Continues on part 2.

## HearthSim: Super Basic Deck for Testing

Here’s the first real deck that I’ll be using for testing HearthSim in the next couple of posts.

Goldshire Footman × 2
Murloc Raider × 2
Bloodfen Raptor × 2
Frostwolf Grunt × 2
River Crocolisk × 2
Ironfur Grizzly × 2
Silverback Patriarch × 2
Chillwind Yeti × 2
Oasis Snapjaw × 2
[Sen’jin Shieldmasta] × 2
Booty Bay Bodyguard × 2
Fen Creeper × 2
Boulderfist Ogre × 2
War Golem × 2

Hearthpwn deck list here.

It’s a super basic deck with no special abilities / battle cries, so the AI should be able to handle the deck well. The only untested part is the AI’s divine shield modeling, so that’s the first thing I’ll test and tune using this deck.

You can find the deck as part of “example2” in the examples directory of HearthSim. As usual, head over to HearthSim-dev board for any questions or discussions.

## HearthSim: To Taunt or not to Taunt

Here’s a quick set of results highlighting the Taunt mechanics.

Taunt is a game mechanic where the opponent minions can direct where your attack goes. When there are Taunt minions on the opponents board, your hero and minions can only physically attack Taunt’ed minions. Spell cards not affected by this restriction. But… I’m sure most readers are quite familiar with the mechanics… so on with the simulation and the results.

We take the standard minion only random deck (described in more details here), but with max minion attack of 5 and max minion health of 4. I think this set makes the game more even in terms of the Coin mechanic, but the overall conclusion here seems to be insensitive to this choice.

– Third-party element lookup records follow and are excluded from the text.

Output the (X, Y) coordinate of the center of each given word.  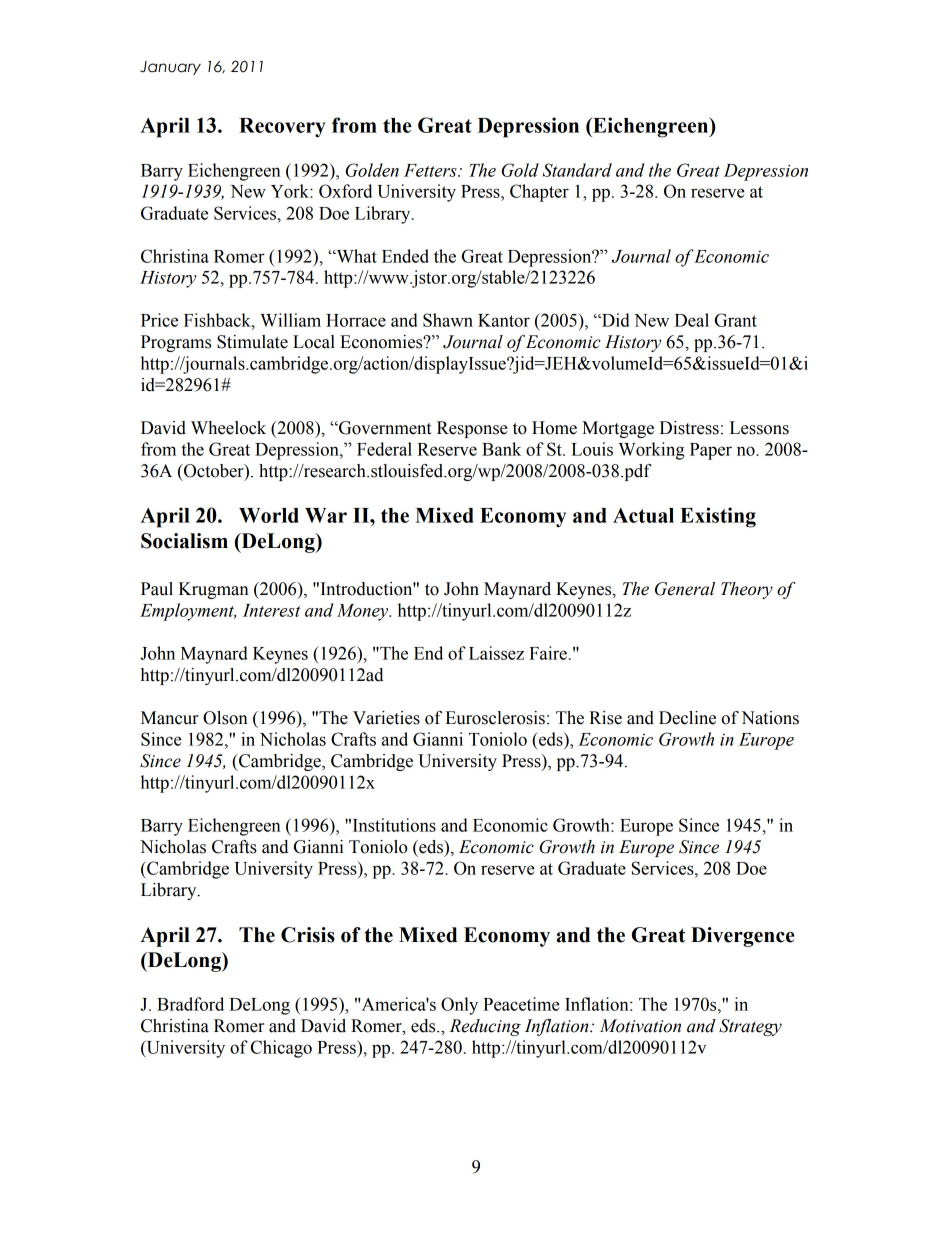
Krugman (214, 590)
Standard (577, 170)
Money (364, 612)
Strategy (750, 1027)
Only (459, 1006)
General (685, 589)
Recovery (282, 128)
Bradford (190, 1004)
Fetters (431, 170)
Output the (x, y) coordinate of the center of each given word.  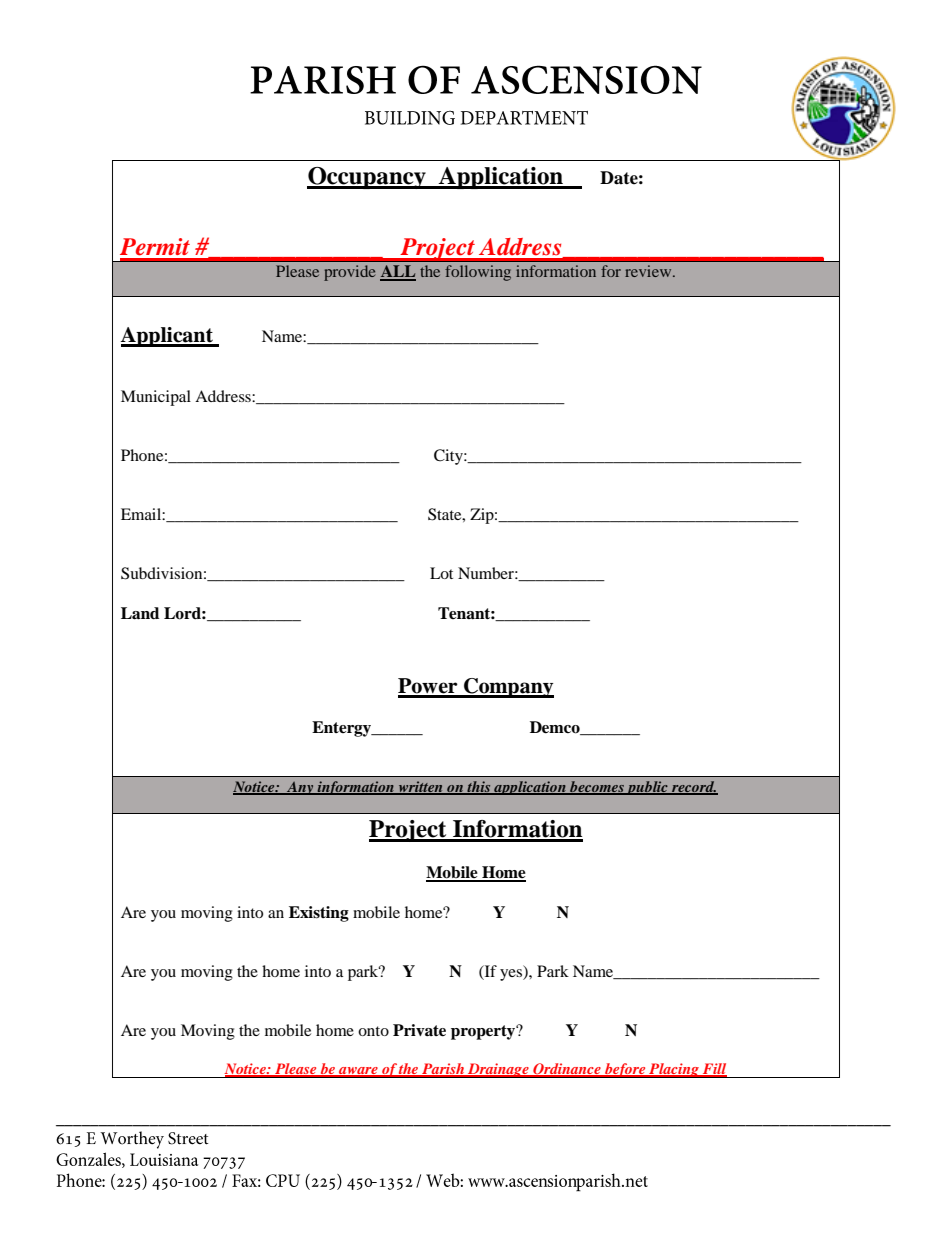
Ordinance (567, 1070)
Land (140, 613)
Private (419, 1030)
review (649, 271)
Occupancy (367, 178)
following (478, 273)
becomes (597, 787)
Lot (441, 573)
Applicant (167, 337)
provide (349, 273)
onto (373, 1031)
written (421, 787)
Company (508, 688)
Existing (319, 914)
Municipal (156, 398)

We start with a 0 taunt minion setup, and give Player0 increasing number of Taunt cards to see how that changes the performance of Player0’s deck.

# of Taunts P0 Win P1 Win P0 Win % CP 95% Int.
0 19200 20800 48.0% 47.51% — 48.49%
2 20614 19386 51.54% 51.04% — 52.03%
4 21952 18048 54.88% 54.39% — 55.37%
8 23702 16298 59.26% 58.77% — 59.74%
12 24812 15188 62.03% 61.55% — 62.51%
16 25403 14597 63.51% 63.03% — 63.98%
20 25108 14892 62.77% 62.29% — 63.24%
24 23718 16282 59.30% 58.81% — 59.78%
28 21510 18490 53.78% 53.28% — 54.26%
30 20018 19982 50.05% 49.55% — 50.54%

Plotted, it looks like this:

The crux of Taunt’s value is that it forces your opponent into making unfavorable (to your opponent) trades while you get to roam free and make the optimal plays. So, at first, I expected that the P0 win rate will go up as it has more and more Taunts in his deck. To a certain extent, it does. Up at 16 Taunts, P0 win rate increases by about 15% over the base case, which is a significant increase considering the strong randomness of this game.

Beyond 16 Taunts though, the win rate starts to decline. This at first puzzled me, but my current guess as to why is that, by having too many Taunts, you force the opponents into clearing your board constantly. The opponent is trying to play the game as best it can, so of course it is going to try to clear the board as efficiently as it can. Thus, P0, by the virtue of its Taunts, forces its opponents to play more optimally. Not a good strategy when you are trying to win.

Taunt is an interesting mechanic though. The above result suggests that one can actually go tune the AI to beat Taunt decks. I should definitely look into that.

## HearthSim on github

HearthSim is now on github at github:HearthSim!

The current version has all the code necessary for the previous simulation results. Next up is writing more test cases and implementing more game mechanics (i.e., more cards).